GPU support and floating point precision
Backends
All operators are matrix-free KernelAbstractions.jl kernels, so the same code runs on different backends. The desired backend only has to be passed to the Setup function:
using CUDA
setup = Setup(; kwargs..., backend = CUDABackend())On the CPU (the default backend), the kernels are multithreaded if Julia is started with multiple threads (e.g. julia -t auto).

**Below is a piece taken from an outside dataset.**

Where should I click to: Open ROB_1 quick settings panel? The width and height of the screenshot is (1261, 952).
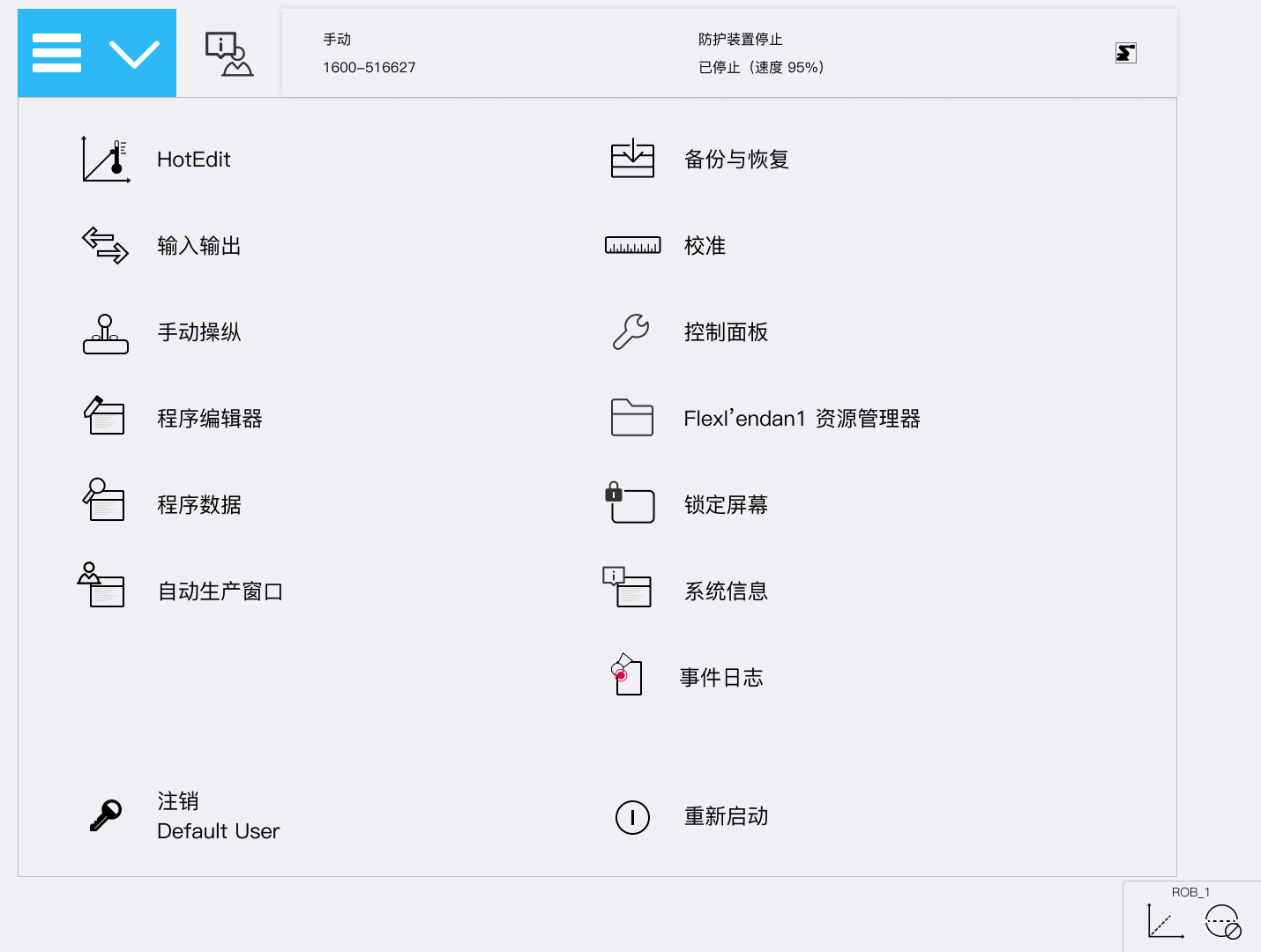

The package is developed and tested with CUDA-compatible GPUs. Other KernelAbstractions backends (AMDGPU.jl, Metal.jl, oneAPI.jl) are untested; the operators themselves are backend-agnostic, so the main constraint is the pressure solver — the spectral solvers need FFT plans for the given array type, and the direct solver needs a factorization (psolver_cg is fully matrix-free and should work anywhere).
psolver_direct on CUDA
To use a specialized direct solver for CUDA, install and using both CUDA.jl and CUDSS.jl. Then psolver_direct will automatically use the CUDSS solver.
Floating point precision
IncompressibleNavierStokes generates efficient code for different floating point precisions, such as
Double precision (
Float64)Single precision (
Float32)Half precision (
Float16)
To use single or half precision, all user input floats should be converted to the desired type, starting with the grid vectors in Setup. Mixing different precisions causes unnecessary conversions and may break the code.
GPU precision
For GPUs, single precision is preferred. CUDA.jls cu converts to single precision.
Pressure solvers
SparseArrays.jls sparse matrix factorizations only support double precision, so psolver_direct only works for Float64 on the CPU. Consider using an iterative solver such as psolver_cg when using single or half precision.